Exercise: In the entries that follow, find the line containing "This screenshot has height=1082, width=1202."; from there, copy every line exactly through the line containing "This screenshot has width=304, height=233.".

Data shown:
----

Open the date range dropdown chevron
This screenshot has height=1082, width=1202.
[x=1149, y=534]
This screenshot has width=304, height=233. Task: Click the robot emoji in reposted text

----

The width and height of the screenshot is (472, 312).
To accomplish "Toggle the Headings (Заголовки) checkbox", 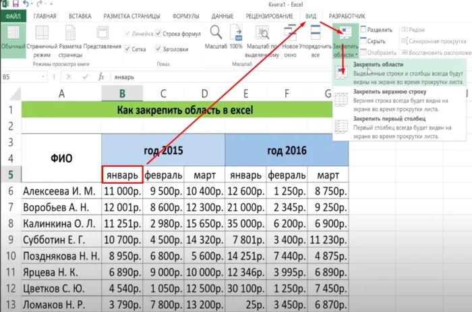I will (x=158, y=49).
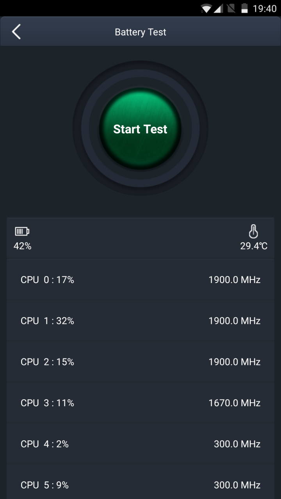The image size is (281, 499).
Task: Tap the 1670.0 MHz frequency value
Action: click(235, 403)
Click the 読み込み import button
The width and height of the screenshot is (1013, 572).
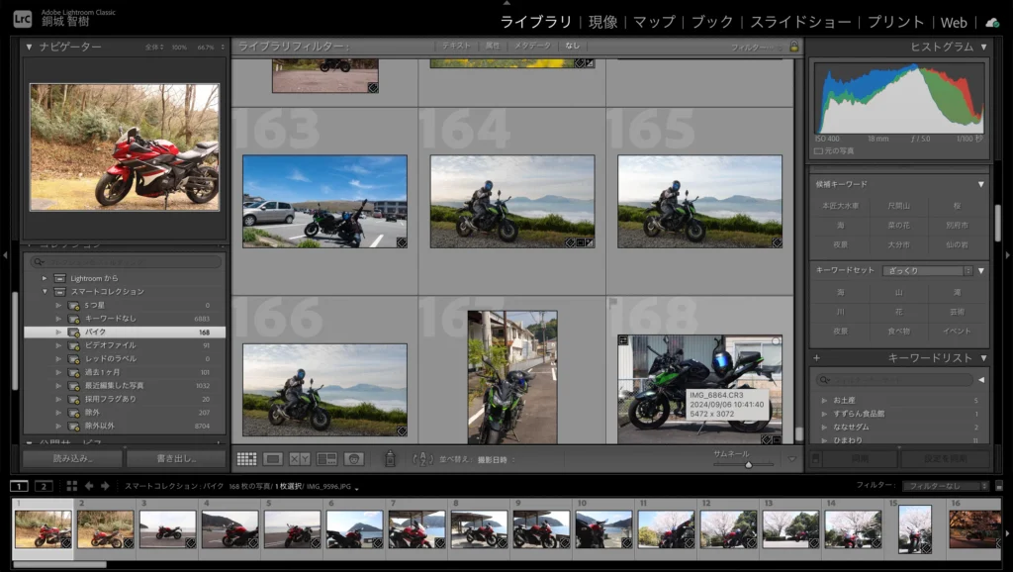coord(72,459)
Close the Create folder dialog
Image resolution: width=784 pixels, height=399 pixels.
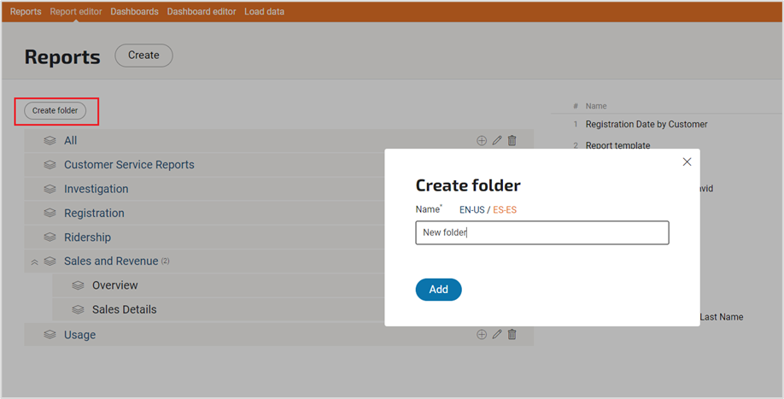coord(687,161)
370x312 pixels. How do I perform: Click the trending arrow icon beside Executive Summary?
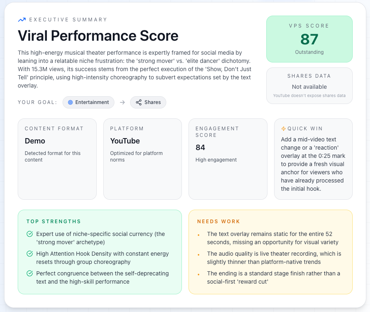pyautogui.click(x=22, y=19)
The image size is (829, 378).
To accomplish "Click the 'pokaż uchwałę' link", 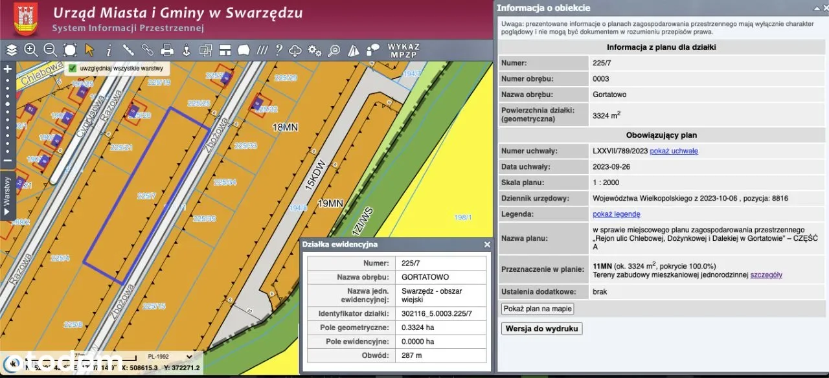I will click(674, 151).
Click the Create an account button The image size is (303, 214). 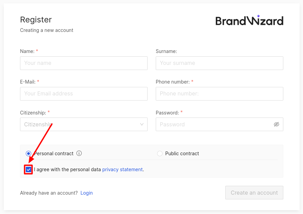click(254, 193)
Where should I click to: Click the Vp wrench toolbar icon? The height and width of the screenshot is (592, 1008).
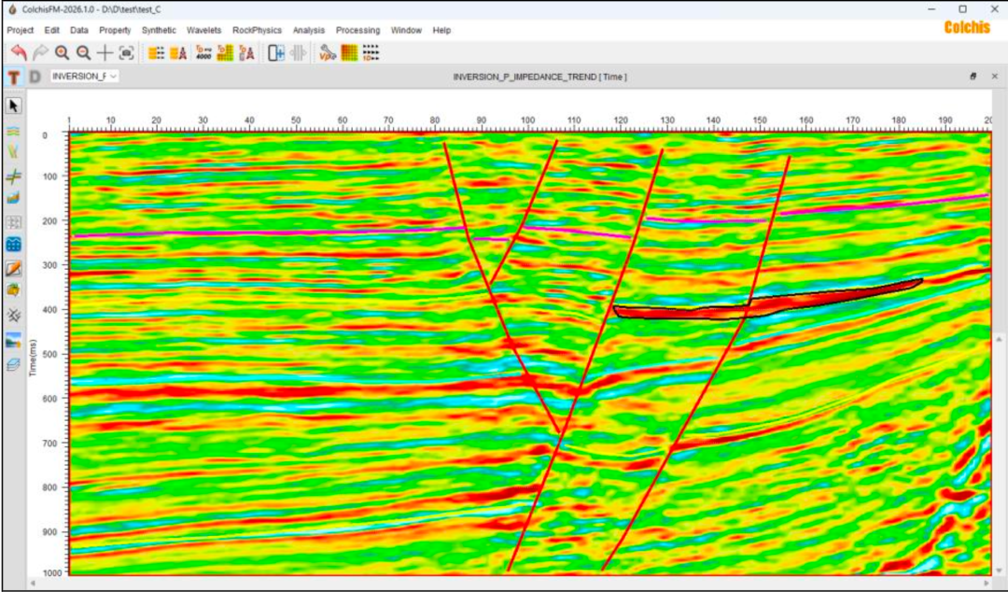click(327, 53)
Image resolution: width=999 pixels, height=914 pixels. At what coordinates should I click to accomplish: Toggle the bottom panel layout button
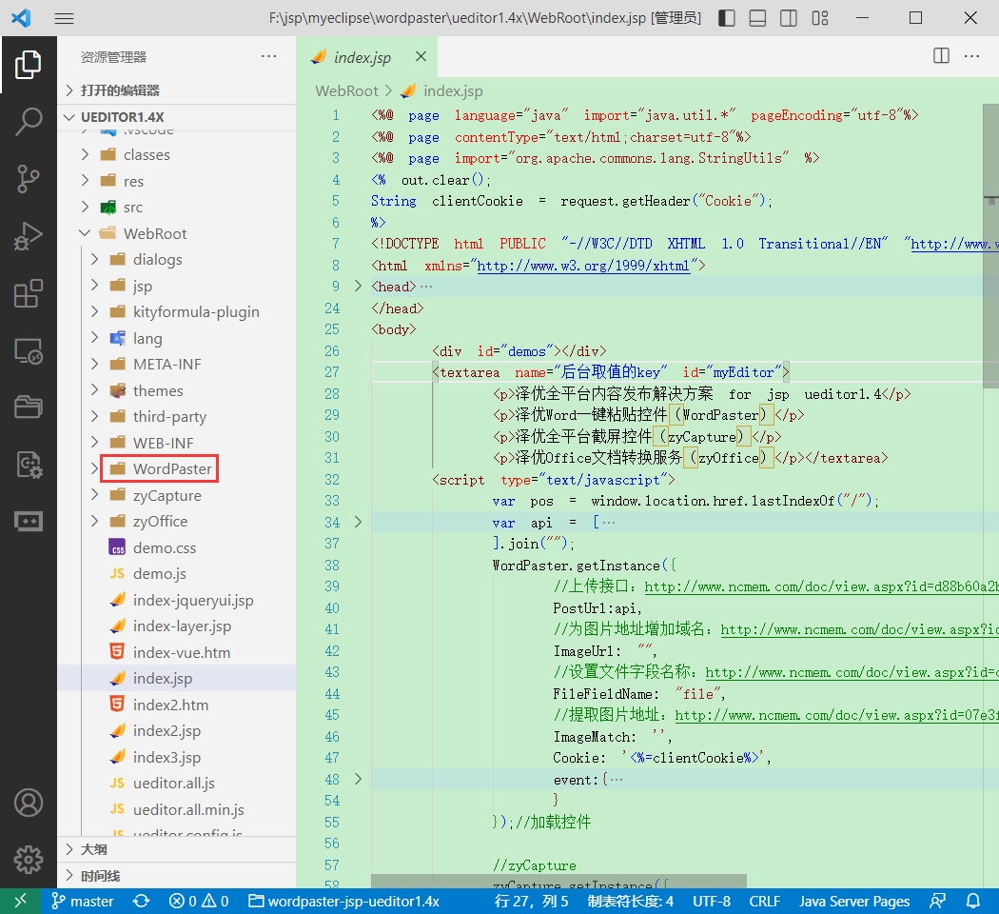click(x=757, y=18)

----

Completed task:
This screenshot has height=1082, width=1202.
[x=1149, y=534]
This screenshot has width=304, height=233. Task: Click the robot emoji in reposted text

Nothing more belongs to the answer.